How are new genes so easily introduced into bacterial genomes without disrupting processes
bacteria are able to accept new genes bacause of how easily they are able to divide and grow.
how do bacteria spread their antibiotic resistance
Conjugation, transposition, integrons, gene cassettes
Plasmids
circular pieces of DNA which are the reason bacteria can spread resistance so quickly - involved in conjugation
transposable elements
dna sequences which can jump from one position to another or from one dna molecule to another - the two major types are transposons and insertion sequences
Insertion sequences
smallest and simplest transposable elements. Has a gene encoding the transposase protein. DNA which contains the info to cut and copy itself in a new location
transposons
made up of an insertion sequence+extra genes. these extra genes are often made of antibiotic resistance genes. they can insert into chromosomal DNA or plasmids. if one is inserted into a conjugative plasmid (one which can be transferred between bacteria) then the transposon can also be spread.
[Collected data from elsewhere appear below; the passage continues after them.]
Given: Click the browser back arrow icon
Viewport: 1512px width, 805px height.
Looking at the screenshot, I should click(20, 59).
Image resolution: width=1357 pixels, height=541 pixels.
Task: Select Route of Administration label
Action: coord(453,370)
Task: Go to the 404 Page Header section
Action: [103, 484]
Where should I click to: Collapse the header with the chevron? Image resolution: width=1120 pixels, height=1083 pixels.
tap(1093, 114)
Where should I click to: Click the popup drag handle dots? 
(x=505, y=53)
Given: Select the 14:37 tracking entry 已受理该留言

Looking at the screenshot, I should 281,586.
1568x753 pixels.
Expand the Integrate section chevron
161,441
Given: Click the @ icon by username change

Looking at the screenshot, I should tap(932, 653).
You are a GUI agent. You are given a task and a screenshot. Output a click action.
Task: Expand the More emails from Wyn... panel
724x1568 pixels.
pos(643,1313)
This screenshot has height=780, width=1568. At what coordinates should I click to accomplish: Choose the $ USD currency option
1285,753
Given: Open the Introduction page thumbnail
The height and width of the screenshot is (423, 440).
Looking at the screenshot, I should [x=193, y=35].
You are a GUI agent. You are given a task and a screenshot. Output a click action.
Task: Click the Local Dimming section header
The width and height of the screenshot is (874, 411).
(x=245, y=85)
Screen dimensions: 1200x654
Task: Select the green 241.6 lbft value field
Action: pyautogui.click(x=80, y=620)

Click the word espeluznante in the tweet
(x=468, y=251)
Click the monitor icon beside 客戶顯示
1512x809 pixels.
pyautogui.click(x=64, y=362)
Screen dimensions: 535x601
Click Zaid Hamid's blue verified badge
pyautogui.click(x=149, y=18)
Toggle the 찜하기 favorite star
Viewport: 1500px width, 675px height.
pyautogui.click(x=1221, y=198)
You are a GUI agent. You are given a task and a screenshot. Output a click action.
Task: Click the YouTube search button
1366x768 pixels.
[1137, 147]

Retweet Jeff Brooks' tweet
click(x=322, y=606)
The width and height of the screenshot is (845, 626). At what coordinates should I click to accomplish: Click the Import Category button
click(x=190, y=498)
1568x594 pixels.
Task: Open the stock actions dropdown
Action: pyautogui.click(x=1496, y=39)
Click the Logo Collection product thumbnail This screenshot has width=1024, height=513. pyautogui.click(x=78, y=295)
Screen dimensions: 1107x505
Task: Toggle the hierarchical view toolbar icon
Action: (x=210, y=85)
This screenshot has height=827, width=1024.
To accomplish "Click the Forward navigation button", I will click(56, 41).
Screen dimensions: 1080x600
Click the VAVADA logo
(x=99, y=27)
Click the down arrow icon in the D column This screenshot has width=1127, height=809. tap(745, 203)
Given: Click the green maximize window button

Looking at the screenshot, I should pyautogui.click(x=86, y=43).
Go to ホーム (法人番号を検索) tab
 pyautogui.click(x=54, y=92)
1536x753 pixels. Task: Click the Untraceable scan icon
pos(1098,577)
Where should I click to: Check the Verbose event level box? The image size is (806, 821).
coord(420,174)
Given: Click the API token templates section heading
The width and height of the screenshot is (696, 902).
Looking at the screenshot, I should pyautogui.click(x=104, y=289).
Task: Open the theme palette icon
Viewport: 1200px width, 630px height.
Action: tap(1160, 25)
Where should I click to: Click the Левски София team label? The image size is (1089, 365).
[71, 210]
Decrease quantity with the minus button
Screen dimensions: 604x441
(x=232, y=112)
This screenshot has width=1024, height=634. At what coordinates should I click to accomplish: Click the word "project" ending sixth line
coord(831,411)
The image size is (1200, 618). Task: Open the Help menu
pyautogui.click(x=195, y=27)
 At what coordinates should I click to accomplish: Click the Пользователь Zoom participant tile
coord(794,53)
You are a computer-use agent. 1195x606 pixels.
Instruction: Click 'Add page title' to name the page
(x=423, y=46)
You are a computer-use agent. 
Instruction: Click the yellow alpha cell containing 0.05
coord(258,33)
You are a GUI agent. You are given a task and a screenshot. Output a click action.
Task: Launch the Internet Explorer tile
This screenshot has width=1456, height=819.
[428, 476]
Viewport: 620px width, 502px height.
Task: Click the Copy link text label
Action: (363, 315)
what are the two mechanism of transposition
Conservative transposition: Cut/Paste - transposable element is excised from one location and reinserted. Replicative Transposition: copy/paste - new copy of transposon is produced and inserted in new location
conservative transposition (e.g. IS1)
Transposase makes staggered nicks in target DNA.
The IS element integrates into the nicked site.
Host DNA polymerase and ligase fill the gaps.
This generates direct repeats of the target sequence flanking the inserted IS element.
replicative transposition (e.g., Tn3).
Replicative transposition makes a copy of the transposon instead of moving it.
In Tn3:
Transposase links donor and target DNA → forms a cointegrate.
DNA replication duplicates the transposon.
Resolvase separates donor and target DNAs.
👉 Both DNAs end up with a copy of Tn3.
How do transposons acquire multiple antibiotic resiatance genes
By replicative transposition and recombination — transposons can pick up resistance genes when they move between plasmids and chromosomes, and can integrate additional resistance cassettes or other transposons, creating composite transposons with multiple genes.
Integron
It is found within a transposons and is a genetic unit capavbe of the capture and expression of genes that are contained in mobile elements called gene cassetes. It also provides a promoter - thus acting as natural cloning and expression vector for gene cassettes
Essential features of integrons
Attachment site - recognised by integrase and acts as acceptor site for cassettes.
A site specific recombinase enzyme (cuts and rejoins specific dna sequences) which is responsible for inserting/removing gene cassettes as the chosen region
Promoter - drives expression of inserted sequence
Approaches to reduce ths spread of antibiotic resistance
stop innapropriate use of antibitotics to reduce selective pressure for antibiotic resistance. remove ineffective antibiotics from use.